> **TASK ITEM**: Below is a set of records. Please retype every one exactly.
-- INFORMATION GIVEN follows --
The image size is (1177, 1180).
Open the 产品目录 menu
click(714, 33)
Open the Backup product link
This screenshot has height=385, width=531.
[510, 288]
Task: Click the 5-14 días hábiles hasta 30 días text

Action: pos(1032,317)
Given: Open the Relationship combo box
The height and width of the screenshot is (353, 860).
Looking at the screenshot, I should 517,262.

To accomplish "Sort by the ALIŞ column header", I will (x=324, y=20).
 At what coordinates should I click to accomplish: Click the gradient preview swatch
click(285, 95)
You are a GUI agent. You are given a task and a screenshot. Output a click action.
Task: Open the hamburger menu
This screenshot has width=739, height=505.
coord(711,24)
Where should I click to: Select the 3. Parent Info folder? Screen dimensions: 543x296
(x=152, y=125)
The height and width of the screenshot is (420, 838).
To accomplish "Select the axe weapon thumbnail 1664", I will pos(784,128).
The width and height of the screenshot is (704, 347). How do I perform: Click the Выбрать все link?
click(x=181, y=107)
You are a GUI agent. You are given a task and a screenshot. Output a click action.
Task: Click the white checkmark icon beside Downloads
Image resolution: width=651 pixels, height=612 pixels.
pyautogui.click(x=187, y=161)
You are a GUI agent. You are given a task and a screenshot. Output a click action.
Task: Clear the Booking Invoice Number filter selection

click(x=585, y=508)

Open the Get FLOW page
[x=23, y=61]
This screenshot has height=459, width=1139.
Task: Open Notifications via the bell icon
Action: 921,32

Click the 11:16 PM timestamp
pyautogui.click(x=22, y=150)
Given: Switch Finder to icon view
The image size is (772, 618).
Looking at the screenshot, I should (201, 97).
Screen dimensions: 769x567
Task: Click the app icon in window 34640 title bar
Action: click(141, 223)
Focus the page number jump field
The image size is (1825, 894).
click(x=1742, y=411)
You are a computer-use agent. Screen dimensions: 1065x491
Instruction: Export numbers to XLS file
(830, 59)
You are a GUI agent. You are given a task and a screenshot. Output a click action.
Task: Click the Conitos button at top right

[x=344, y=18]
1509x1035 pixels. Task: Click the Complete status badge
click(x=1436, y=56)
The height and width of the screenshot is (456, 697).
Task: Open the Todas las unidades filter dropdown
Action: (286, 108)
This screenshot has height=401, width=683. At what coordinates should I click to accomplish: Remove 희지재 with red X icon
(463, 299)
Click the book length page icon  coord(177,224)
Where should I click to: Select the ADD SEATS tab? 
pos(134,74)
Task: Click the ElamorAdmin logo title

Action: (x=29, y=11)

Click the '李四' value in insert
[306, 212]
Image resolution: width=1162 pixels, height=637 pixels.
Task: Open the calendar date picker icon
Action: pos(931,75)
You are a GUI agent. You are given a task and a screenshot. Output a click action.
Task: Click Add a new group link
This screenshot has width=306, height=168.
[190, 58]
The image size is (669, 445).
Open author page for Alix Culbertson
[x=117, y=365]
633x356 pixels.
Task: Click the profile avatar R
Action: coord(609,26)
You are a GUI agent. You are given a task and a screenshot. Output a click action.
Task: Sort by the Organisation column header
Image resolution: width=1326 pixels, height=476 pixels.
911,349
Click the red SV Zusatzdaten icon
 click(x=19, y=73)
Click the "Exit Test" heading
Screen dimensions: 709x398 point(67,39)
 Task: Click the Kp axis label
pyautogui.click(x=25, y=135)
-- INFORMATION GIVEN concluded --
> **RESPONSE TO THE TASK**:
The image size is (1177, 1180).
Open the 产品目录 menu
click(714, 33)
Open the Backup product link
This screenshot has height=385, width=531.
[510, 288]
Task: Click the 5-14 días hábiles hasta 30 días text

Action: pos(1032,317)
Given: Open the Relationship combo box
The height and width of the screenshot is (353, 860).
Looking at the screenshot, I should 517,262.

To accomplish "Sort by the ALIŞ column header", I will (x=324, y=20).
 At what coordinates should I click to accomplish: Click the gradient preview swatch
click(285, 95)
You are a GUI agent. You are given a task and a screenshot. Output a click action.
Task: Open the hamburger menu
This screenshot has width=739, height=505.
coord(711,24)
Where should I click to: Select the 3. Parent Info folder? Screen dimensions: 543x296
(x=152, y=125)
The height and width of the screenshot is (420, 838).
To accomplish "Select the axe weapon thumbnail 1664", I will pos(784,128).
The width and height of the screenshot is (704, 347). How do I perform: Click the Выбрать все link?
click(x=181, y=107)
You are a GUI agent. You are given a task and a screenshot. Output a click action.
Task: Click the white checkmark icon beside Downloads
Image resolution: width=651 pixels, height=612 pixels.
pyautogui.click(x=187, y=161)
You are a GUI agent. You are given a task and a screenshot. Output a click action.
Task: Clear the Booking Invoice Number filter selection

click(x=585, y=508)

Open the Get FLOW page
[x=23, y=61]
This screenshot has height=459, width=1139.
Task: Open Notifications via the bell icon
Action: 921,32

Click the 11:16 PM timestamp
pyautogui.click(x=22, y=150)
Given: Switch Finder to icon view
The image size is (772, 618).
Looking at the screenshot, I should (201, 97).
Screen dimensions: 769x567
Task: Click the app icon in window 34640 title bar
Action: click(141, 223)
Focus the page number jump field
The image size is (1825, 894).
click(x=1742, y=411)
You are a computer-use agent. Screen dimensions: 1065x491
Instruction: Export numbers to XLS file
(830, 59)
You are a GUI agent. You are given a task and a screenshot. Output a click action.
Task: Click the Conitos button at top right

[x=344, y=18]
1509x1035 pixels. Task: Click the Complete status badge
click(x=1436, y=56)
The height and width of the screenshot is (456, 697).
Task: Open the Todas las unidades filter dropdown
Action: (286, 108)
This screenshot has height=401, width=683. At what coordinates should I click to accomplish: Remove 희지재 with red X icon
(463, 299)
Click the book length page icon  coord(177,224)
Where should I click to: Select the ADD SEATS tab? 
pos(134,74)
Task: Click the ElamorAdmin logo title

Action: (x=29, y=11)

Click the '李四' value in insert
[306, 212]
Image resolution: width=1162 pixels, height=637 pixels.
Task: Open the calendar date picker icon
Action: pos(931,75)
You are a GUI agent. You are given a task and a screenshot. Output a click action.
Task: Click Add a new group link
This screenshot has width=306, height=168.
[190, 58]
The image size is (669, 445).
Open author page for Alix Culbertson
[x=117, y=365]
633x356 pixels.
Task: Click the profile avatar R
Action: coord(609,26)
You are a GUI agent. You are given a task and a screenshot. Output a click action.
Task: Sort by the Organisation column header
Image resolution: width=1326 pixels, height=476 pixels.
911,349
Click the red SV Zusatzdaten icon
 click(x=19, y=73)
Click the "Exit Test" heading
Screen dimensions: 709x398 point(67,39)
 Task: Click the Kp axis label
pyautogui.click(x=25, y=135)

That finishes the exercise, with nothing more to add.